Machine-learning spam filter
API implemented in Flask-Restful, python3. Served with gunicorn. Also includes a React client created with create-react-app.
This section describes how to set up the project on a fresh CentOS 7 minimal. These instructions assume that:
- Your CentOS machine has Internet access
- You have direct access to the CentOS machine (Firewalls may prevent API and web client from communicating correctly)
-
Gain terminal access to the machine as root. Install git and clone the repository similarly to the following:
yum install -y git mkdir spamfilter cd spamfilter git clone https://github.com/Chalise/spamfilter.git .
-
To install additional required packages, and to set up the web client, run:
make all
Note that the command may take several minutes to complete.
-
Use supervisord to start the API:
pipenv shell supervisord supervisorctl start api
After successful setup, you should have:
- a web client running at the https address of your machine
- a running API at https://your_ip_address/api/spam
This section describes some of the common operations used during development, available after project setup.
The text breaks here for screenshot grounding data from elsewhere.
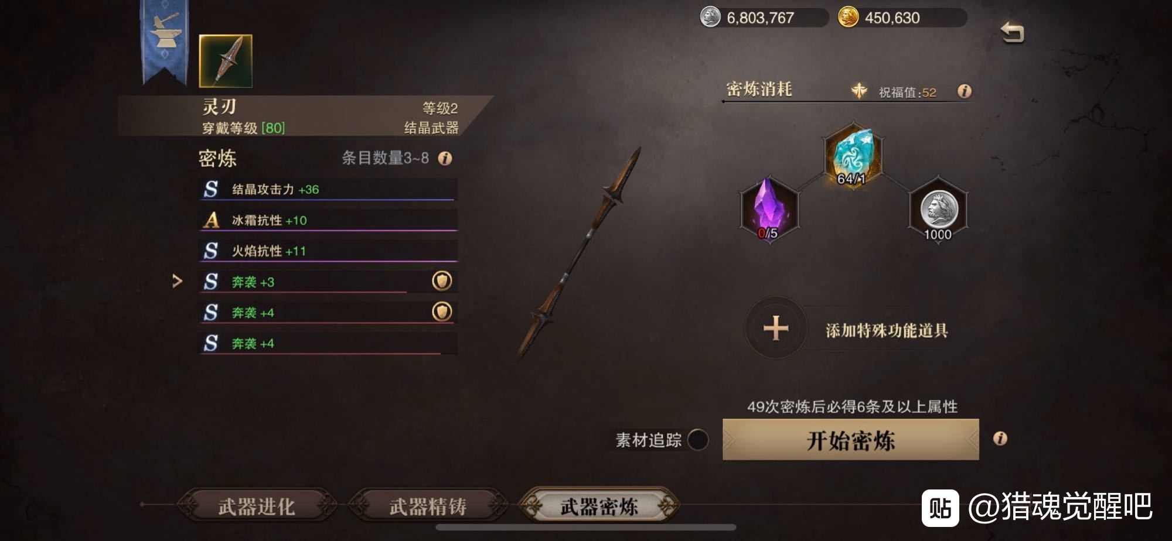This screenshot has width=1172, height=541.
Task: Open info icon beside 条目数量3~8
Action: (x=445, y=158)
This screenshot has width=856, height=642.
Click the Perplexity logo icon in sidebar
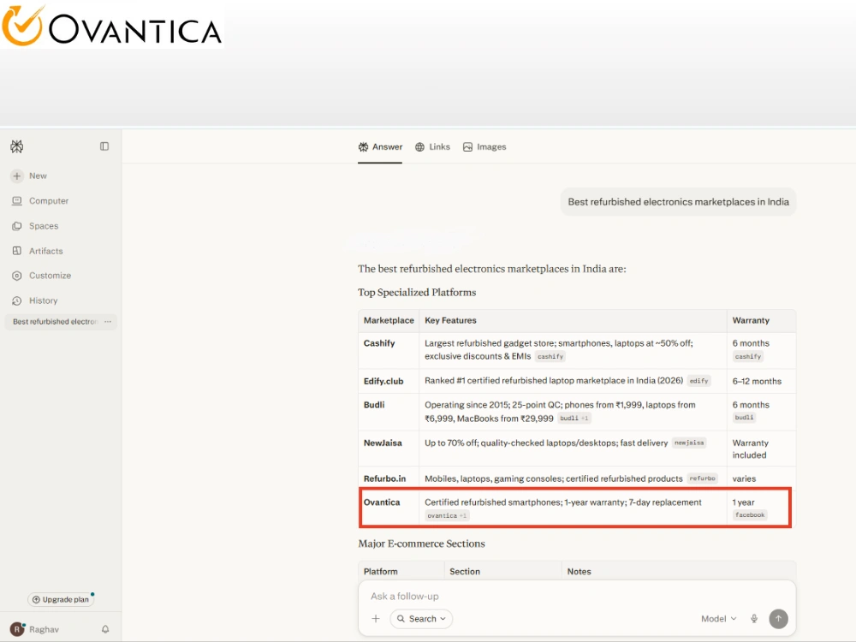click(x=17, y=146)
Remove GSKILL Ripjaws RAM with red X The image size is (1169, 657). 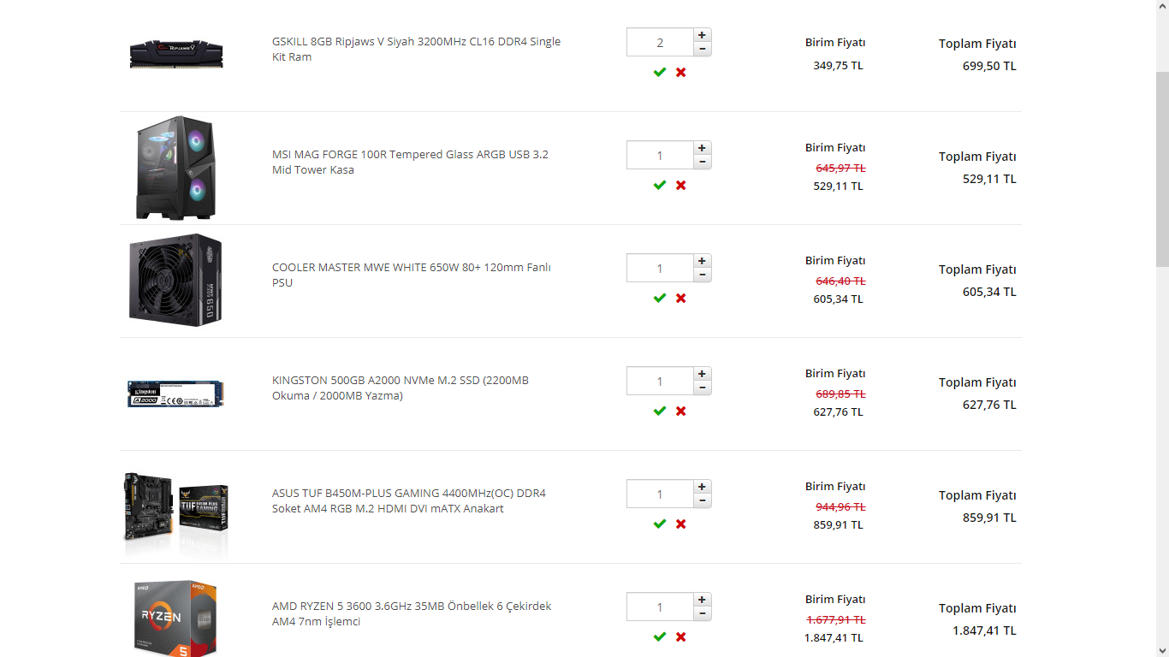click(x=680, y=73)
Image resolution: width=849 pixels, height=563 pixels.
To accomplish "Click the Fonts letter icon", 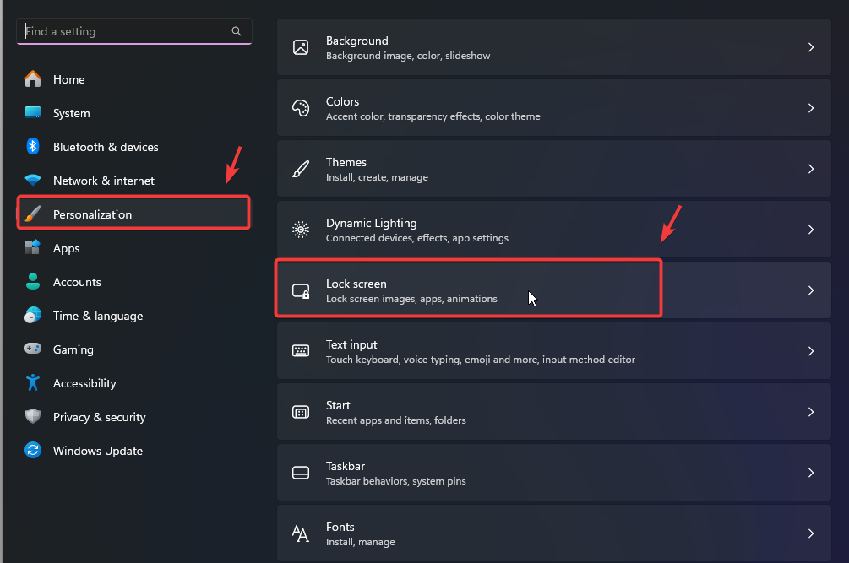I will [x=301, y=533].
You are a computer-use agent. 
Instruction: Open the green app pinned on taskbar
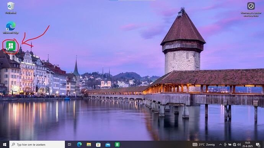(117, 145)
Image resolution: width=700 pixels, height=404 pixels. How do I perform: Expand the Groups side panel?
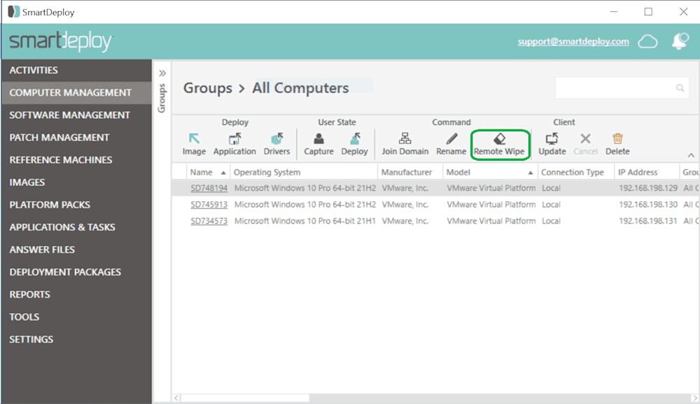point(162,71)
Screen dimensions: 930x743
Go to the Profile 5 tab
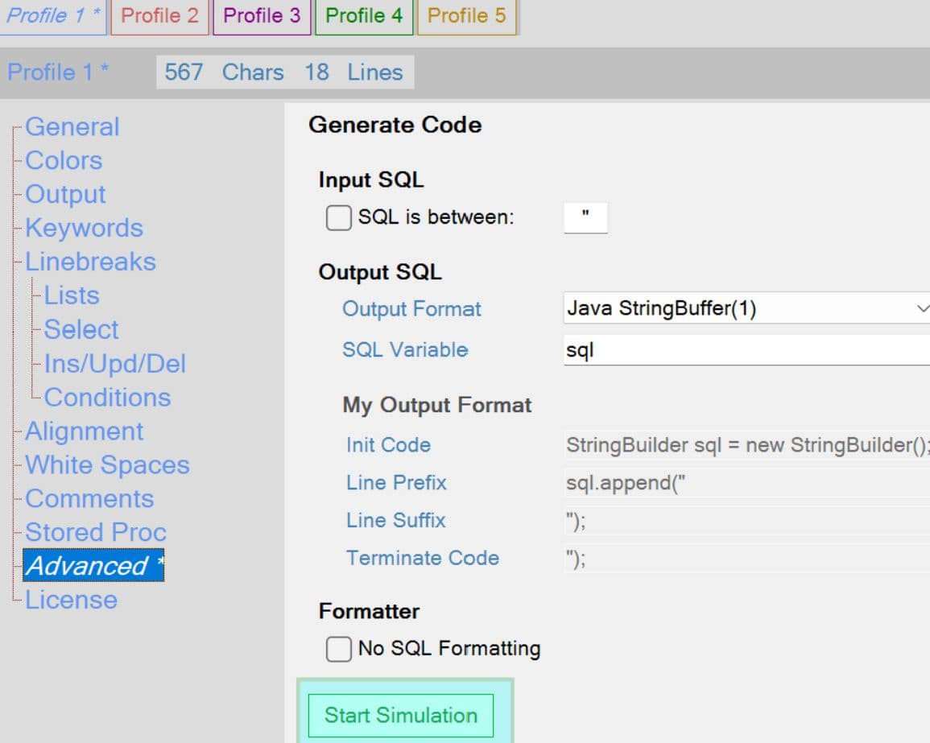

Note that all components require NginX to be running. You can check its status and start it with:
systemctl status nginx
systemctl restart nginx
The back-end process is managed using supervisord, activated by running (note that supervisor commands are only available inside pipenv):
pipenv shell
supervisord
You can then start the API with:
supervisorctl start api
Or stop it with:
supervisorctl stop api
=================
After making changes to the UI source code, deploy your changes by running the following under the ui directory:
make deployment